Edite o trecho do texto sobre a evasão de cérebros entre "3. O levantamento" e "podem constituir erros.", inclusive, e apresente-o trocando "entrevistas" por "consultas".

- _Documento de origem_
• • • • • • •

Com base nessas observações poder-se-ia dizer que o problema da "evasão de cérebros" brasileiros é pequeno ou inexistente. Mas o fenômeno possui tanto dimensões quantitativas como qualitativas que não podem ser desprezadas (mas que não foram analisadas até aqui). Assim, não se sabe nem a proporção de profissionais emigrantes do total existente no Brasil nem a sua qualificação acadêmica. Em outras palavras, ainda que o número de emigrantes seja pequeno, o desfalque nacional provocado por tal fenômeno pode ser grande. Assim sendo, prosseguiremos a análise do caso brasileiro utilizando dados obtidos por um levantamento por amostragem realizado nos EUA.

3. O levantamento por amostragem

Durante o segundo semestre de 1968, por solicitação da Embaixada do Brasil em Washington, foi realizada uma pesquisa sobre a "evasão de cérebros" brasileiros para os EUA. Foram feitas 67 entrevistas com cientistas brasileiros trabalhando naquele país. Não foi possível obter qualquer informação a respeito do universo de cientistas brasileiros lá porque o Governo norte-americano não fornece informações dessa natureza. Portanto, não se pode dizer se essa amostra é representativa ou não do universo estudado. Nada se pode adiantar, especialmente, sobre o número total de cientistas brasileiros nos Estados Unidos.

Este estudo é, portanto, exploratório e não deve ser considerado como definitivo. Entretanto, os padrões de respostas obtidos revelam tendências muito claras que dificilmente podem constituir erros.

A emigração de pessoal altamente qualificado é problema que existiu, existe e existirá enquanto o Brasil não proporciona atrativos semelhantes aos oferecidos por países desenvolvidos, É, entretanto, difícil definir a sua magnitude. Já vimos que, em termos puramente numéricos e comparativos, parece que a "evasão de cérebros", no caso brasileiro, é desprezível. Mas, em termos qualitativos, isso pode não ser verdade.

• • • • • • •

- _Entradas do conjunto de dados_
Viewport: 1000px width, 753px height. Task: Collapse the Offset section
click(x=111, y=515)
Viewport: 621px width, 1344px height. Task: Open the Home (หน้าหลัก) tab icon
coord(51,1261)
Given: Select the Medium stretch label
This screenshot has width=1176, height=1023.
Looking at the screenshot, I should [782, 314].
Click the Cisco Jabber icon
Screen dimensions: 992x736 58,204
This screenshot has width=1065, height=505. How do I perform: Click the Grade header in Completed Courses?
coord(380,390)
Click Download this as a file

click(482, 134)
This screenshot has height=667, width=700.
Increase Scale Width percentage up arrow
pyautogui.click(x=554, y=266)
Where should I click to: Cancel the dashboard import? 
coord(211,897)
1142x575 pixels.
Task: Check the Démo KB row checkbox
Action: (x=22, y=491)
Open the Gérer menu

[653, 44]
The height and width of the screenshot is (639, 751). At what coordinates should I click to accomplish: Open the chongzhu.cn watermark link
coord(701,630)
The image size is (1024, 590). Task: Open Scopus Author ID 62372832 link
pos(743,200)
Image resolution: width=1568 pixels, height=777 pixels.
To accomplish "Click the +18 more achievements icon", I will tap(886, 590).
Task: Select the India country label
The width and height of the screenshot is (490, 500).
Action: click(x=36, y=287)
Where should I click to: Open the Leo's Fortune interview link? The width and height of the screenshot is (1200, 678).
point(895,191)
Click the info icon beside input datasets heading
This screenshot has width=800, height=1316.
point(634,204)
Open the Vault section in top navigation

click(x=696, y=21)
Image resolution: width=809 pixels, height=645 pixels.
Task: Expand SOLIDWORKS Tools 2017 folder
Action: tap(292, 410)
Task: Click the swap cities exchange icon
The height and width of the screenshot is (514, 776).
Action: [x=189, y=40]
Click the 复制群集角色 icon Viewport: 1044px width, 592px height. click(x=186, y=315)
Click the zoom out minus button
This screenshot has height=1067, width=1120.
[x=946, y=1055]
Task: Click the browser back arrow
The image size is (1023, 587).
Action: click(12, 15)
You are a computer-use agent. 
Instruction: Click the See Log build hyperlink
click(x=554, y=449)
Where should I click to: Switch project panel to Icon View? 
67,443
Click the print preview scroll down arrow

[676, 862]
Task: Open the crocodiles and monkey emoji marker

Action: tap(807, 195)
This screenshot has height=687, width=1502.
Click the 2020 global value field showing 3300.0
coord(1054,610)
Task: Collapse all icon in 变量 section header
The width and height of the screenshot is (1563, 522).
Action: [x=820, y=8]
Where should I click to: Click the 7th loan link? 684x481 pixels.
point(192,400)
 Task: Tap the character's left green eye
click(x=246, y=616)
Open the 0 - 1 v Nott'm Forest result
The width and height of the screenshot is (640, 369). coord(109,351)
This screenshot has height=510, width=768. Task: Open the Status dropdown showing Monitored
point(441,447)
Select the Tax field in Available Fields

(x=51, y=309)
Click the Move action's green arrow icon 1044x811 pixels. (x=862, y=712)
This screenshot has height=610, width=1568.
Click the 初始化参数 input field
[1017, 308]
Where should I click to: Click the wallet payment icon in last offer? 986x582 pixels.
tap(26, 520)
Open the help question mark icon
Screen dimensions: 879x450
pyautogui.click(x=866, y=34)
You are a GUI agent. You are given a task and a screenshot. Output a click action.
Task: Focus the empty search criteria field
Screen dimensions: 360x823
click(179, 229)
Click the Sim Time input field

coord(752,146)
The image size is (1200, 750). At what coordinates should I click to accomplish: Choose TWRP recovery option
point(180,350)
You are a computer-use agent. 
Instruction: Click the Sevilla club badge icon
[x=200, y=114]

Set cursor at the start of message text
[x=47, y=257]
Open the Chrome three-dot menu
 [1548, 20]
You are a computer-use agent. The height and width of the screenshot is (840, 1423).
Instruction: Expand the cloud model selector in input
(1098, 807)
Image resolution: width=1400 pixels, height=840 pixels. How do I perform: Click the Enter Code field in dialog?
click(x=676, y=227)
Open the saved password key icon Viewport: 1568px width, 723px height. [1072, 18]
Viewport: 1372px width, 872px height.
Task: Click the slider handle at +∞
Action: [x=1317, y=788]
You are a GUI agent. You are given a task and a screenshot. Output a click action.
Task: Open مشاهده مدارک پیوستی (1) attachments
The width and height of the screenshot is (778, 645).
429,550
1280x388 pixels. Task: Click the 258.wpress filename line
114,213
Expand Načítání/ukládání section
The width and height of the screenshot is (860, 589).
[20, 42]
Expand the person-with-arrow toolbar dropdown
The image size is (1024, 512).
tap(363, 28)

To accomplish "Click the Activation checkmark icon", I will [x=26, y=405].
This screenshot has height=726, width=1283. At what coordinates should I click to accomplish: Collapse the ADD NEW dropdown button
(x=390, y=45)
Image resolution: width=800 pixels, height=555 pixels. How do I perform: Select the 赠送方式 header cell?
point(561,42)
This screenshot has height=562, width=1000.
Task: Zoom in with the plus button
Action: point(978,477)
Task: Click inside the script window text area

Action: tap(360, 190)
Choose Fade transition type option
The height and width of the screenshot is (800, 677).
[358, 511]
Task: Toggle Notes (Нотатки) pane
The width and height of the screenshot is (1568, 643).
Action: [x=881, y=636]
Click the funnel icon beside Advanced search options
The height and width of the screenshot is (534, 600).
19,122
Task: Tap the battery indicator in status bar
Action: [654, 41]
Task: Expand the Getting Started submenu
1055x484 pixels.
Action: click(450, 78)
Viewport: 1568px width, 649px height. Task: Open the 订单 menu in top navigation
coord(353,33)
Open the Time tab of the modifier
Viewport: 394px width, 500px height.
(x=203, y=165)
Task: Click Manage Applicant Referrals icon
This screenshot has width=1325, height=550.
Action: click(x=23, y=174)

• • • • • • •

- _Resolução do problema_
3. O levantamento por amostragem

Durante o segundo semestre de 1968, por solicitação da Embaixada do Brasil em Washington, foi realizada uma pesquisa sobre a "evasão de cérebros" brasileiros para os EUA. Foram feitas 67 consultas com cientistas brasileiros trabalhando naquele país. Não foi possível obter qualquer informação a respeito do universo de cientistas brasileiros lá porque o Governo norte-americano não fornece informações dessa natureza. Portanto, não se pode dizer se essa amostra é representativa ou não do universo estudado. Nada se pode adiantar, especialmente, sobre o número total de cientistas brasileiros nos Estados Unidos.

Este estudo é, portanto, exploratório e não deve ser considerado como definitivo. Entretanto, os padrões de respostas obtidos revelam tendências muito claras que dificilmente podem constituir erros.